* TASK STATEMENT *
Make an exact copy of the records below. Include every line.

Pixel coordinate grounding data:
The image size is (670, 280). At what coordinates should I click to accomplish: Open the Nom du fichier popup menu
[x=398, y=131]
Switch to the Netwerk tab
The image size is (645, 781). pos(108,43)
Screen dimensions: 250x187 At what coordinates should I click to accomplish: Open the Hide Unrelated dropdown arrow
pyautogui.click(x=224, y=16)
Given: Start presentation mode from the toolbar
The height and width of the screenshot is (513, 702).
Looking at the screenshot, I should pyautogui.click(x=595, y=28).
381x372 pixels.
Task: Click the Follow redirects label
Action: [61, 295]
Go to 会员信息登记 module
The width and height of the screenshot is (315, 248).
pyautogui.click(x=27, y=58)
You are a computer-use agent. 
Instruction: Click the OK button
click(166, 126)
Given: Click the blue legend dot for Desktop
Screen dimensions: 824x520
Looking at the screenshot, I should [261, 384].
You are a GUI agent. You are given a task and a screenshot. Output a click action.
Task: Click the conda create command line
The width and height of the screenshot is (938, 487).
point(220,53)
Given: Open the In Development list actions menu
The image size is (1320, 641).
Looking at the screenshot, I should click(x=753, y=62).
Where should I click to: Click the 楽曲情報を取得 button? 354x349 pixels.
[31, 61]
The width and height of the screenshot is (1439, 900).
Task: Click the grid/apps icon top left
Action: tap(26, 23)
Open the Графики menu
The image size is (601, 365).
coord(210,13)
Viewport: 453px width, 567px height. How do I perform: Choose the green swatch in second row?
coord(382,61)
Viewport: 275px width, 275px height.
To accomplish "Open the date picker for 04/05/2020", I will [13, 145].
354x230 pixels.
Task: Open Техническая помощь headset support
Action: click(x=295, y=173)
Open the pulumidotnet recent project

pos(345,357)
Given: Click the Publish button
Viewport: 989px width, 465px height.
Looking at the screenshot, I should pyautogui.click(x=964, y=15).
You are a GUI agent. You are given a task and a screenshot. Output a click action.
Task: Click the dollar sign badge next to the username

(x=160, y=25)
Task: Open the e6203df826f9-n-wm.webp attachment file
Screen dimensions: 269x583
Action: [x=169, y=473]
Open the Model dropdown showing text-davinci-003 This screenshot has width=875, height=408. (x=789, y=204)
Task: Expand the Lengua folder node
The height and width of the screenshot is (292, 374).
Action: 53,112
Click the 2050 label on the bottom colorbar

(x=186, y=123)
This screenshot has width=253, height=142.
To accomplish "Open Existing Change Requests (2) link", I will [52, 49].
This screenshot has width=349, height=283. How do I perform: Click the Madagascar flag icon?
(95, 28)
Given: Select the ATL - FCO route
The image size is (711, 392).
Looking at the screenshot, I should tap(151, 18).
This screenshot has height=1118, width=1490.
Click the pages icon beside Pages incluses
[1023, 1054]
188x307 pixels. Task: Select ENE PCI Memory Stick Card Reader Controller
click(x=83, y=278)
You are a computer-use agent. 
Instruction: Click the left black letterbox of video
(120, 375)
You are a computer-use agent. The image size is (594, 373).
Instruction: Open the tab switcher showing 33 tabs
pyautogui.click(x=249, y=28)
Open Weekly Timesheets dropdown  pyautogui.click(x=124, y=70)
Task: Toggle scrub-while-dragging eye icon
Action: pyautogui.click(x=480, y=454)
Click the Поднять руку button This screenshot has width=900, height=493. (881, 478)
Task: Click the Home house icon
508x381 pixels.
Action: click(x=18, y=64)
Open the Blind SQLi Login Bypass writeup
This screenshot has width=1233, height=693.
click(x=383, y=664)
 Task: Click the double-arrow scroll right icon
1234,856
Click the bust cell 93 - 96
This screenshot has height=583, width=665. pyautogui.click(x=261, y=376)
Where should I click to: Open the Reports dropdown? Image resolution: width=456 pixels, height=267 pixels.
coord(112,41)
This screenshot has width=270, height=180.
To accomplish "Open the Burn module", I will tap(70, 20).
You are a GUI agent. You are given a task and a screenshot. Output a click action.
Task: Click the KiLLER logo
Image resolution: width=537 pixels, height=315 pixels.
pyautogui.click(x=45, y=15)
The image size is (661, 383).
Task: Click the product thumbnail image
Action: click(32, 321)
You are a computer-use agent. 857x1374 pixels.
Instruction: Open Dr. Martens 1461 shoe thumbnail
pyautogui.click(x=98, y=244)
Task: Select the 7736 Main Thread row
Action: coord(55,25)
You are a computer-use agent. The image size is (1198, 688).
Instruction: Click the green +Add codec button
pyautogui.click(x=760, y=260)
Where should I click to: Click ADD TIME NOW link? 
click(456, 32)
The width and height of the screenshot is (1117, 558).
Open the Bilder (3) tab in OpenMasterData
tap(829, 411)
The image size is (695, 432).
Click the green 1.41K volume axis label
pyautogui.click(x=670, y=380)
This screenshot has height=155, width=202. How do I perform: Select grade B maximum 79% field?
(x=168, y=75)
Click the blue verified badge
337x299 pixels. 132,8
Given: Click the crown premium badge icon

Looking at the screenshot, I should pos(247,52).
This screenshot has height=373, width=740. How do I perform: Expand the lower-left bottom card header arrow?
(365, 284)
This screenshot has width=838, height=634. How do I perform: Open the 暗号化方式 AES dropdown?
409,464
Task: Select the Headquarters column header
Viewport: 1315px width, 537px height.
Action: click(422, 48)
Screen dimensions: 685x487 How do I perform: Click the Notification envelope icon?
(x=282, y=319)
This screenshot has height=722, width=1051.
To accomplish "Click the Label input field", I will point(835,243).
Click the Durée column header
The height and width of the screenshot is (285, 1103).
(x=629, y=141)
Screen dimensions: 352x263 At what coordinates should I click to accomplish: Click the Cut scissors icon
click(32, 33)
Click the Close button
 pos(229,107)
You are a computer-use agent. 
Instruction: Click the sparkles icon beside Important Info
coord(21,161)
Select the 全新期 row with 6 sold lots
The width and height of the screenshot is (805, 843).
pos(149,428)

* EXERCISE SOLUTION *
The image size is (670, 280). At what coordinates should I click to accomplish: Open the Nom du fichier popup menu
[x=398, y=131]
Switch to the Netwerk tab
The image size is (645, 781). pos(108,43)
Screen dimensions: 250x187 At what coordinates should I click to accomplish: Open the Hide Unrelated dropdown arrow
pyautogui.click(x=224, y=16)
Given: Start presentation mode from the toolbar
The height and width of the screenshot is (513, 702).
Looking at the screenshot, I should pyautogui.click(x=595, y=28).
381x372 pixels.
Task: Click the Follow redirects label
Action: [61, 295]
Go to 会员信息登记 module
The width and height of the screenshot is (315, 248).
pyautogui.click(x=27, y=58)
You are a computer-use agent. 
Instruction: Click the OK button
click(166, 126)
Given: Click the blue legend dot for Desktop
Screen dimensions: 824x520
Looking at the screenshot, I should [261, 384].
You are a GUI agent. You are given a task and a screenshot. Output a click action.
Task: Click the conda create command line
The width and height of the screenshot is (938, 487).
point(220,53)
Given: Open the In Development list actions menu
The image size is (1320, 641).
Looking at the screenshot, I should click(x=753, y=62).
Where should I click to: Click the 楽曲情報を取得 button? 354x349 pixels.
[31, 61]
The width and height of the screenshot is (1439, 900).
Task: Click the grid/apps icon top left
Action: tap(26, 23)
Open the Графики menu
The image size is (601, 365).
coord(210,13)
Viewport: 453px width, 567px height. How do I perform: Choose the green swatch in second row?
coord(382,61)
Viewport: 275px width, 275px height.
To accomplish "Open the date picker for 04/05/2020", I will [13, 145].
354x230 pixels.
Task: Open Техническая помощь headset support
Action: click(x=295, y=173)
Open the pulumidotnet recent project

pos(345,357)
Given: Click the Publish button
Viewport: 989px width, 465px height.
Looking at the screenshot, I should pyautogui.click(x=964, y=15).
You are a GUI agent. You are given a task and a screenshot. Output a click action.
Task: Click the dollar sign badge next to the username

(x=160, y=25)
Task: Open the e6203df826f9-n-wm.webp attachment file
Screen dimensions: 269x583
Action: [x=169, y=473]
Open the Model dropdown showing text-davinci-003 This screenshot has width=875, height=408. (x=789, y=204)
Task: Expand the Lengua folder node
The height and width of the screenshot is (292, 374).
Action: 53,112
Click the 2050 label on the bottom colorbar

(x=186, y=123)
This screenshot has width=253, height=142.
To accomplish "Open Existing Change Requests (2) link", I will [52, 49].
This screenshot has width=349, height=283. How do I perform: Click the Madagascar flag icon?
(95, 28)
Given: Select the ATL - FCO route
The image size is (711, 392).
Looking at the screenshot, I should tap(151, 18).
This screenshot has height=1118, width=1490.
Click the pages icon beside Pages incluses
[1023, 1054]
188x307 pixels. Task: Select ENE PCI Memory Stick Card Reader Controller
click(x=83, y=278)
You are a computer-use agent. 
Instruction: Click the left black letterbox of video
(120, 375)
You are a computer-use agent. The image size is (594, 373).
Instruction: Open the tab switcher showing 33 tabs
pyautogui.click(x=249, y=28)
Open Weekly Timesheets dropdown  pyautogui.click(x=124, y=70)
Task: Toggle scrub-while-dragging eye icon
Action: pyautogui.click(x=480, y=454)
Click the Поднять руку button This screenshot has width=900, height=493. (881, 478)
Task: Click the Home house icon
508x381 pixels.
Action: click(x=18, y=64)
Open the Blind SQLi Login Bypass writeup
This screenshot has width=1233, height=693.
click(x=383, y=664)
 Task: Click the double-arrow scroll right icon
1234,856
Click the bust cell 93 - 96
This screenshot has height=583, width=665. pyautogui.click(x=261, y=376)
Where should I click to: Open the Reports dropdown? Image resolution: width=456 pixels, height=267 pixels.
coord(112,41)
This screenshot has width=270, height=180.
To accomplish "Open the Burn module", I will tap(70, 20).
You are a GUI agent. You are given a task and a screenshot. Output a click action.
Task: Click the KiLLER logo
Image resolution: width=537 pixels, height=315 pixels.
pyautogui.click(x=45, y=15)
The image size is (661, 383).
Task: Click the product thumbnail image
Action: click(32, 321)
You are a computer-use agent. 857x1374 pixels.
Instruction: Open Dr. Martens 1461 shoe thumbnail
pyautogui.click(x=98, y=244)
Task: Select the 7736 Main Thread row
Action: coord(55,25)
You are a computer-use agent. The image size is (1198, 688).
Instruction: Click the green +Add codec button
pyautogui.click(x=760, y=260)
Where should I click to: Click ADD TIME NOW link? 
click(456, 32)
The width and height of the screenshot is (1117, 558).
Open the Bilder (3) tab in OpenMasterData
tap(829, 411)
The image size is (695, 432).
Click the green 1.41K volume axis label
pyautogui.click(x=670, y=380)
This screenshot has height=155, width=202. How do I perform: Select grade B maximum 79% field?
(x=168, y=75)
Click the blue verified badge
337x299 pixels. 132,8
Given: Click the crown premium badge icon

Looking at the screenshot, I should pos(247,52).
This screenshot has height=373, width=740. How do I perform: Expand the lower-left bottom card header arrow?
(365, 284)
This screenshot has width=838, height=634. How do I perform: Open the 暗号化方式 AES dropdown?
409,464
Task: Select the Headquarters column header
Viewport: 1315px width, 537px height.
Action: click(422, 48)
Screen dimensions: 685x487 How do I perform: Click the Notification envelope icon?
(x=282, y=319)
This screenshot has height=722, width=1051.
To accomplish "Click the Label input field", I will point(835,243).
Click the Durée column header
The height and width of the screenshot is (285, 1103).
(x=629, y=141)
Screen dimensions: 352x263 At what coordinates should I click to accomplish: Click the Cut scissors icon
click(32, 33)
Click the Close button
 pos(229,107)
You are a computer-use agent. 
Instruction: Click the sparkles icon beside Important Info
coord(21,161)
Select the 全新期 row with 6 sold lots
The width and height of the screenshot is (805, 843).
pos(149,428)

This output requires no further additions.